In the light of the impact of COVID–19 on SDG, data deluge and computing power, each SDG can reasonably be seen as a source of Big Data (Kharrazi 2017, Kruse et al. 2016, Yan et al. 2015, Mwitondi et al. 2018a, b). For the purpose of this work, structured data came from the European Centre for Disease Prevention and Control (ECDC) (ECDC 2020) and the UK Office of National Statistics website (ONS 2020). The former provided daily updates on cases and deaths per country based on a 14-day notification rate of new COVID-19 cases and deaths while the latter provided multiple data files on business, industry and trade as well as on the general economy and on the dynamics on the labour market before and during the pandemic. Preparation of structured data for animation and visualisation required re-arranging the data points in such a way that the adapted Algorithm 1, described below, could iterate across attributes. Table 1 lists a typical choice of variables of interest. Notice that while this list satisfies the requirements for the illustrations in this paper, it is by no means exhaustive. Its elements are dependent on the problem at hand and must carefully be selected based on the data-driven generic framework in Figure 2. In other words, variable selection is problem-dependent and it should be guided by expert knowledge in both the underlying domain and data analytics. Identifying the necessary skills and modelling techniques is also a function of the problem space. It is that multi-dimensional joint decision that defines the functionality of the framework in Figure 2.

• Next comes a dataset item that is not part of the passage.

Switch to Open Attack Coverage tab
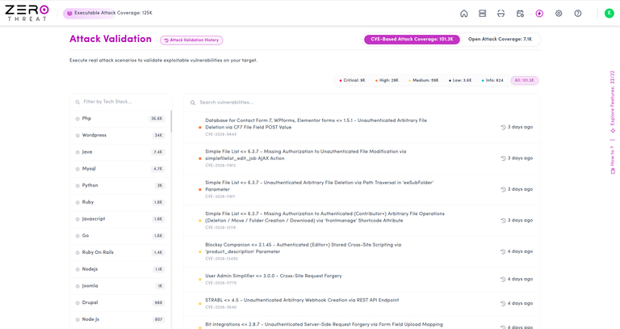Screen dimensions: 620x329 (x=500, y=39)
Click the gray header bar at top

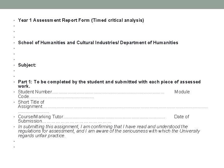[112, 4]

|VARIABLES||NOTATION||DESCRIPTION AND RELEVANCE|
|Population||δ||Population affected by a phenomenon: This may be a national, regional or city population from which other variables are obtained|
|GDP||ɣ||Gross Domestic Product of a country: Vital for comparative purposes|
|Unemployment||ξ||Unemployment rate: Global, national, regional or city level|
|Location||λ||Where a phenomenon happens: Useful for spatio–temporal comparisons|
|Time||τ||Year, month, week, day etc: Useful for spatio–temporal comparisons|
|COVID–19||κ||Deaths, infections, hospitalisation rates, variants|
|PPE||π||Personal Protective Equipment: Associated with COVID–19 etc.|
The unstructured dataset is a large COVID–19 X–Ray collection of 1840 image files, downloaded from GitHub (Cohen et al. 2020) and 1341 normal X–Ray image files obtained from from Kaggle (Kaggle 2020). Sources of both structured and unstructured data used in this research are regularly updated, which makes it possible for the paper’s modelling results to be reproduced and updated. The adopted implementation strategy is based on a two–fold adaptation of the SMA algorithm as outlined below.

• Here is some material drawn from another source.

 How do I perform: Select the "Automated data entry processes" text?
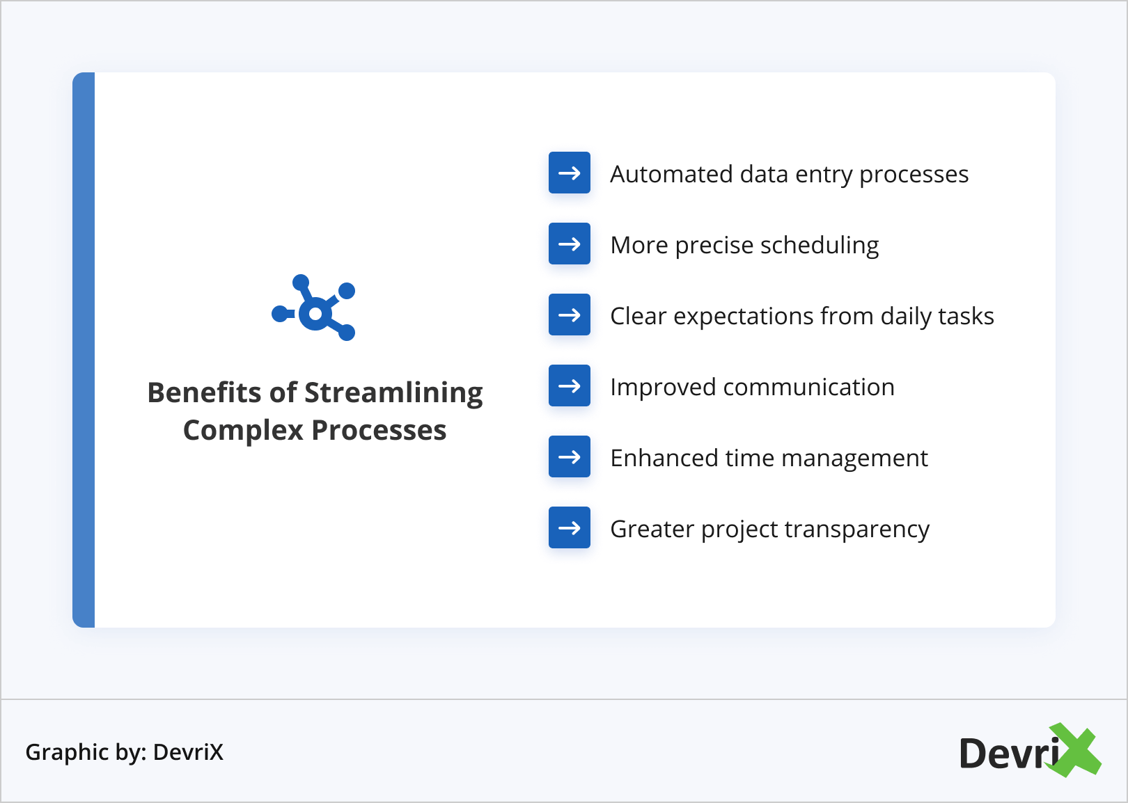coord(789,174)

Adaptation of the SMA algorithm is two–fold. The first modification is for animation and visualisation, in search of informative COVID–19 patterns from multiple attributes in a two-dimensional space. The second is for the classification of unstructured data using the Convolutional Neural Network (CNN) model as described in (LeCun, Jackel, Boser, Denker, Graf, Guyon, Henderson, Howard & Hubbard 1989), (LeCun, Boser, Denker, Henderson, Howard, Hubbard & Jackel 1989) and (Fukushima 1980), which is also used to carry out multiple sampling of COVID–19 imagery data. Both adaptations have the potential for providing crucial information to decision makers.
This adaptation is designed for carrying out animation and graphical data visualisation of selected variables, to reflect the multi-dimensional impact of COVID–19 in a two–dimensional space. Its specific applications will vary and must typically be guided by the framework in Figure 2. For example, the choice of attributes to be animated and/or visualised will depend on the intended purpose of the study. Which variables to display and which cut-off points to trigger which alarms are decisions that require underlying domain knowledge and not a purely data science problem. Algorithm 1 represents a simple variant of the SMA algorithm. It is designed to display multiple variables in a two–dimensional space, comparing relevant parameters and firing a message on meeting pre-specified criteria. Its mechanics are illustrated below, using the notation in Table 1, collectively featuring a super set of data sources Γ.
The subset ø ⊆ Γ contains variables of interest, based on which the algorithm iteratively displays multi-dimensional data in a two-dimensional space, triggering alarms in accordance with pre-set conditions. For example, as the unemployment rate in a particular borough in England reaches a specific level, e.g. ξ ≥ 3.5% while death rates are above 1000 per day, at time τ = t*, the Chancellor of the Exchequer may need to consider taking action on the furlough scheme, say. Presenting structured data in both visual static and animated forms, provides clear insights to stakeholders in addressing societal challenges such as COVID–19. The main focus is on both Γ and ø which will always need to be adapted to handle new cases. Practical illustrations of the algorithm’s mechanics are given in Section 3.1.
Figure 3 provides a graphical illustration of our adaptation of the SMA algorithm in addressing data randomness via multiple model training, testing and assessing. The data repository is a large data source from which multiple training and testing samples are drawn, with or without replacement. Its data contents can be either structured or unstructured.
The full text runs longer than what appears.